Start of Block
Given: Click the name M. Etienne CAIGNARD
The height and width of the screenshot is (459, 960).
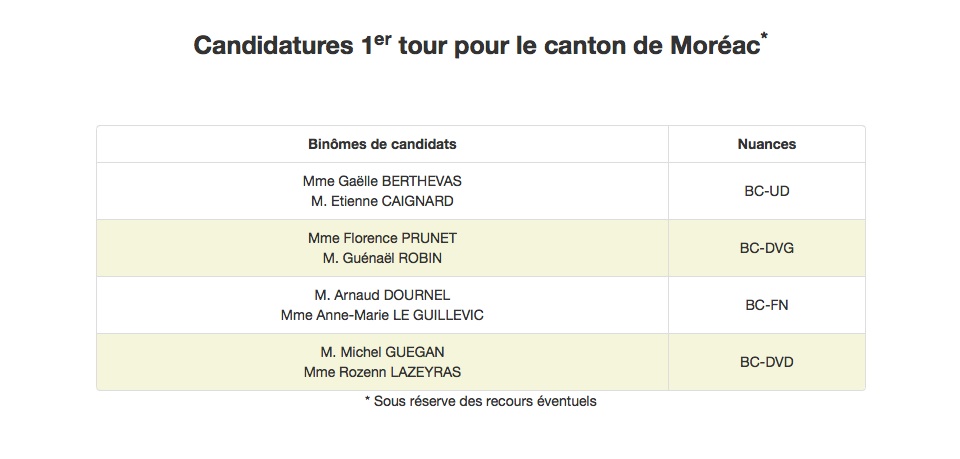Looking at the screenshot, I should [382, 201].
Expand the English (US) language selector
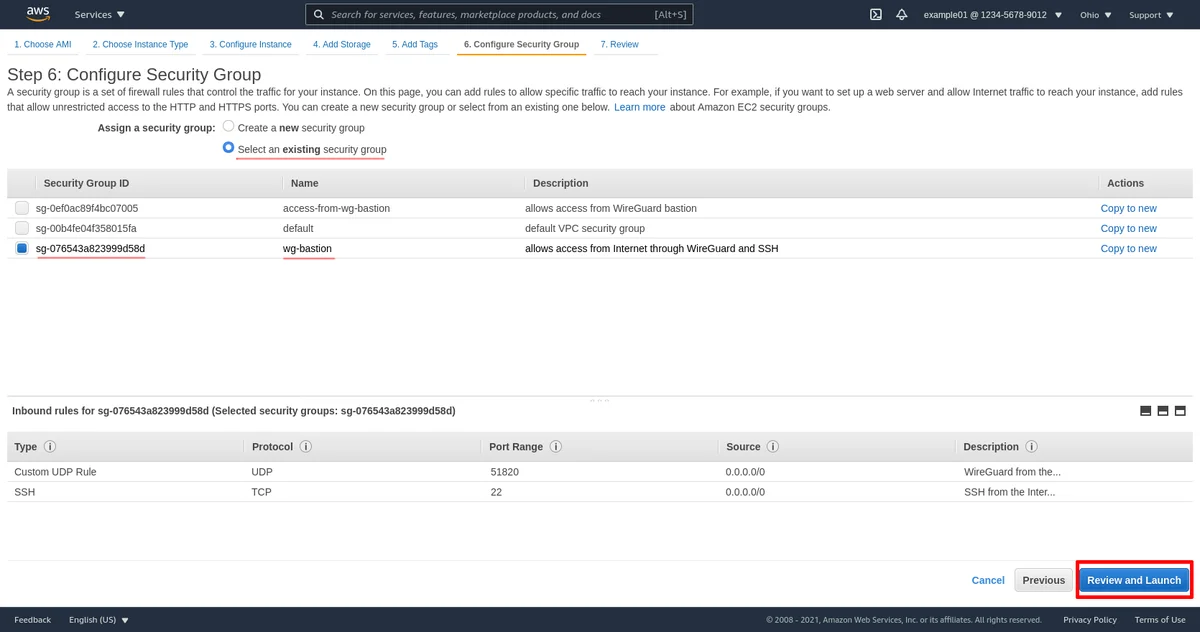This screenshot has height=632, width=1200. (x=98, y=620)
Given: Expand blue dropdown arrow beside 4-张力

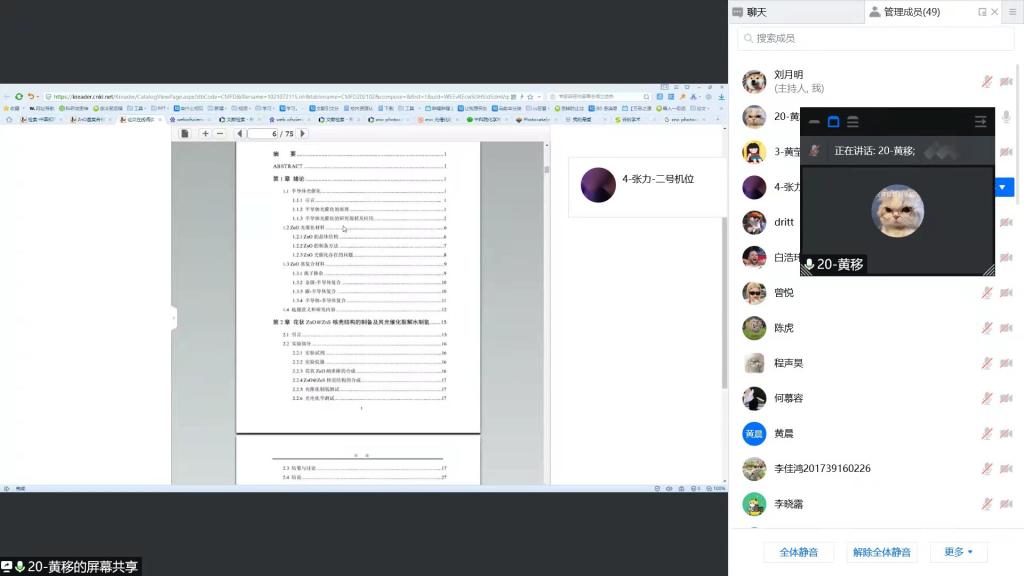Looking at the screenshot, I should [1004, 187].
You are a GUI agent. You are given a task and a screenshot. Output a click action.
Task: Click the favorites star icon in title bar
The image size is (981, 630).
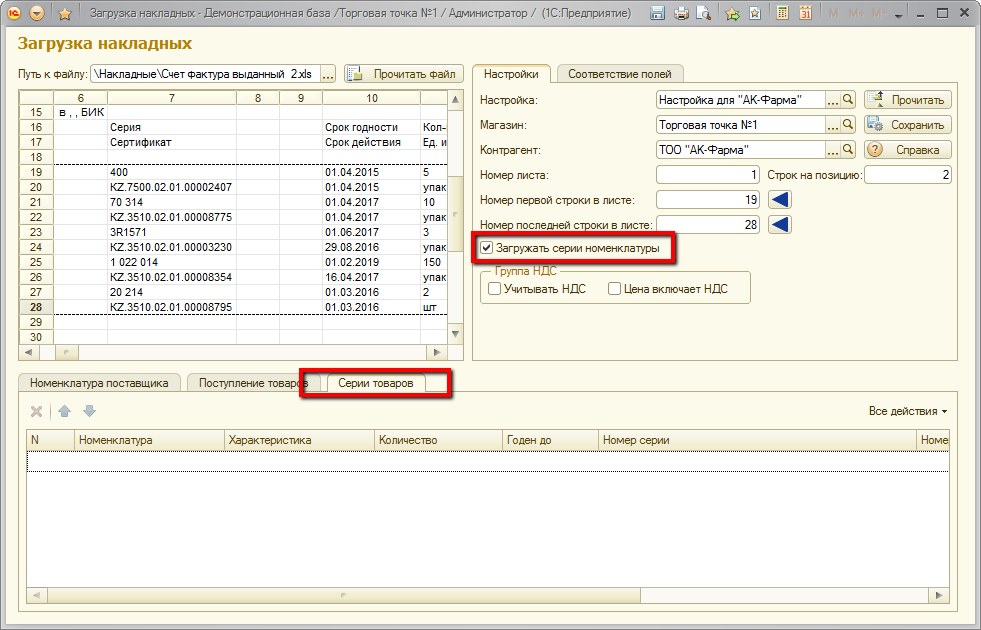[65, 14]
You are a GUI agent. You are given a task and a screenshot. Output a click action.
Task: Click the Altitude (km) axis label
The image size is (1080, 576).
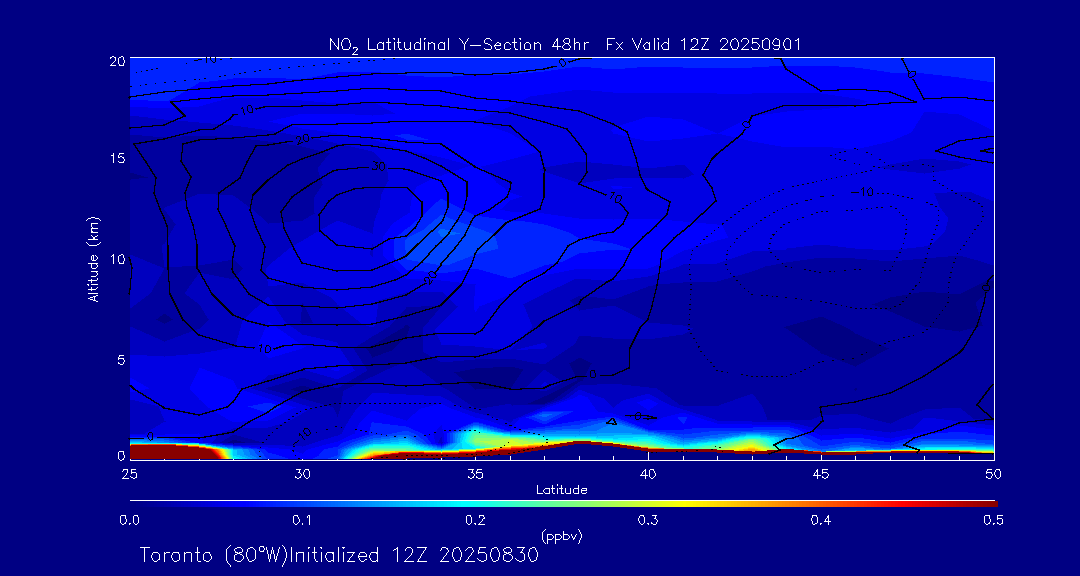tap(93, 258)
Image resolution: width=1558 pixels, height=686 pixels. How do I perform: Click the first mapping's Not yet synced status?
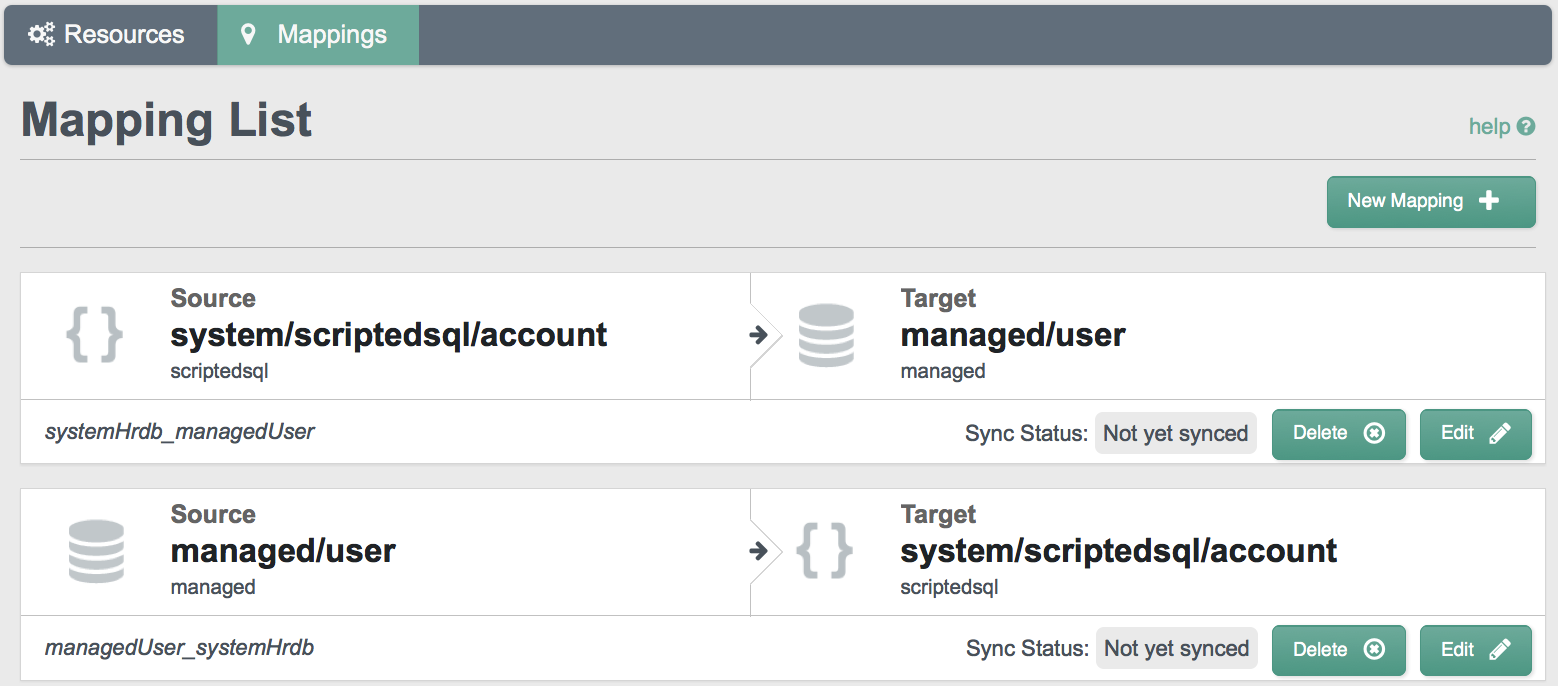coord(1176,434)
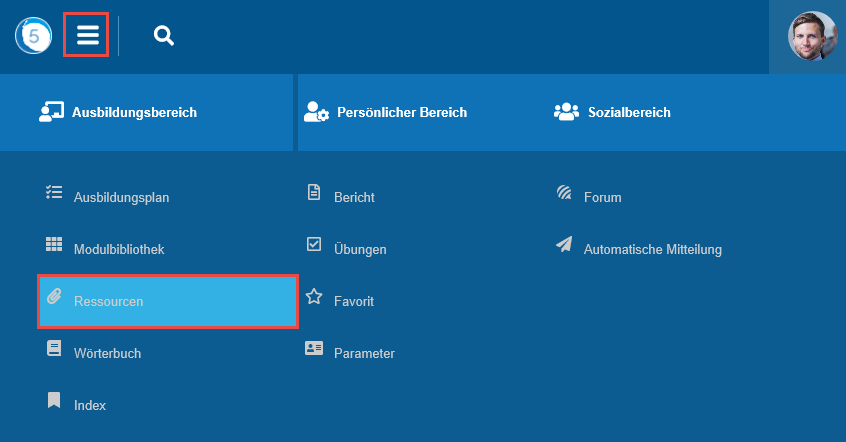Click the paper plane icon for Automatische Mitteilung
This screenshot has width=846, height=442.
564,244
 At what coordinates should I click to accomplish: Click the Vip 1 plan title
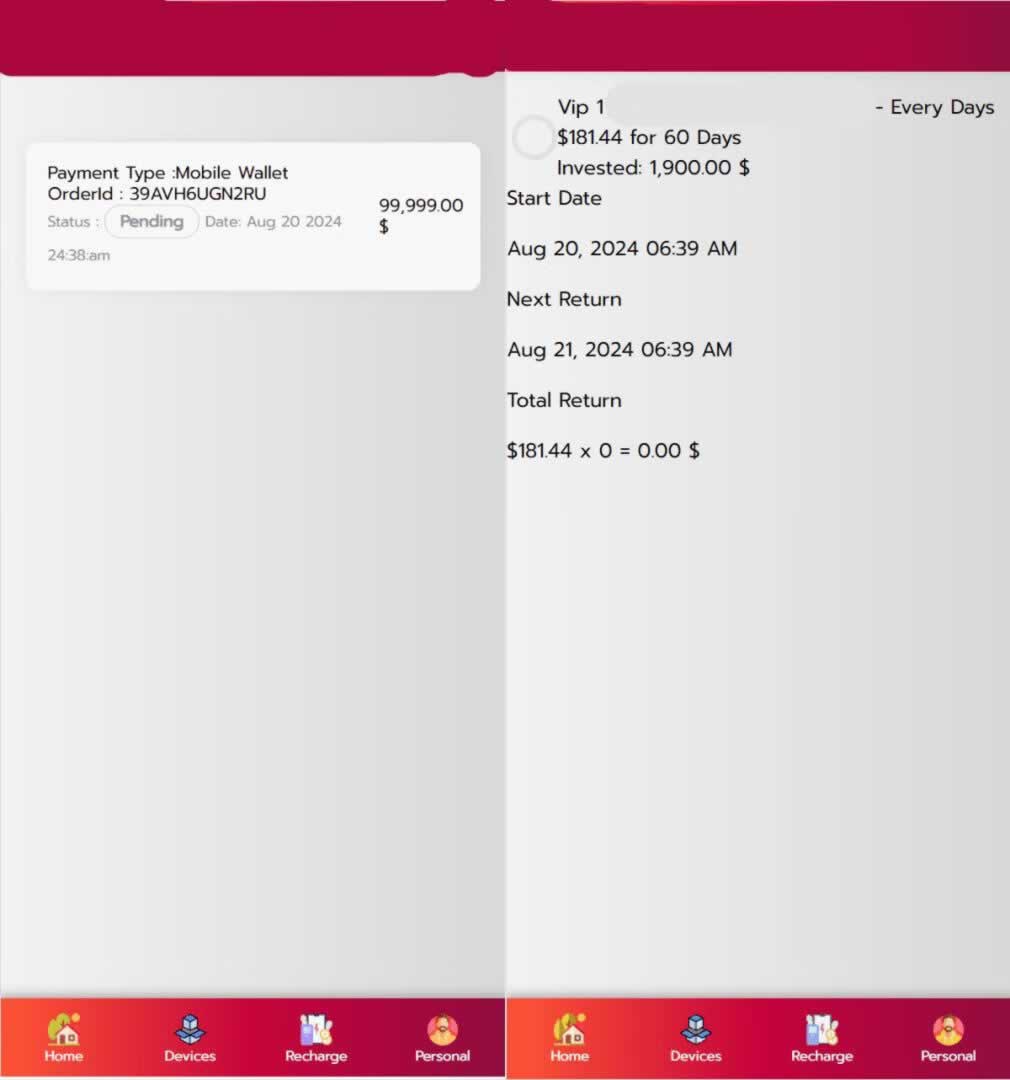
End of Block
Exercise instructions:
Take the line with "The image size is (981, 630)." and each line after it through the end of the material above, and reproduce them exactly, without the pictures.

Solved exercise:
The image size is (981, 630).
[65, 14]
You are a GUI agent. You are given a task and a screenshot. Output a click action.
Task: Click the Altitude (km) axis label
The image size is (1080, 576).
tap(93, 258)
Image resolution: width=1558 pixels, height=686 pixels. How do I perform: Click the first mapping's Not yet synced status?
coord(1176,434)
Click the paper plane icon for Automatische Mitteilung
This screenshot has width=846, height=442.
564,244
 At what coordinates should I click to accomplish: Click the Vip 1 plan title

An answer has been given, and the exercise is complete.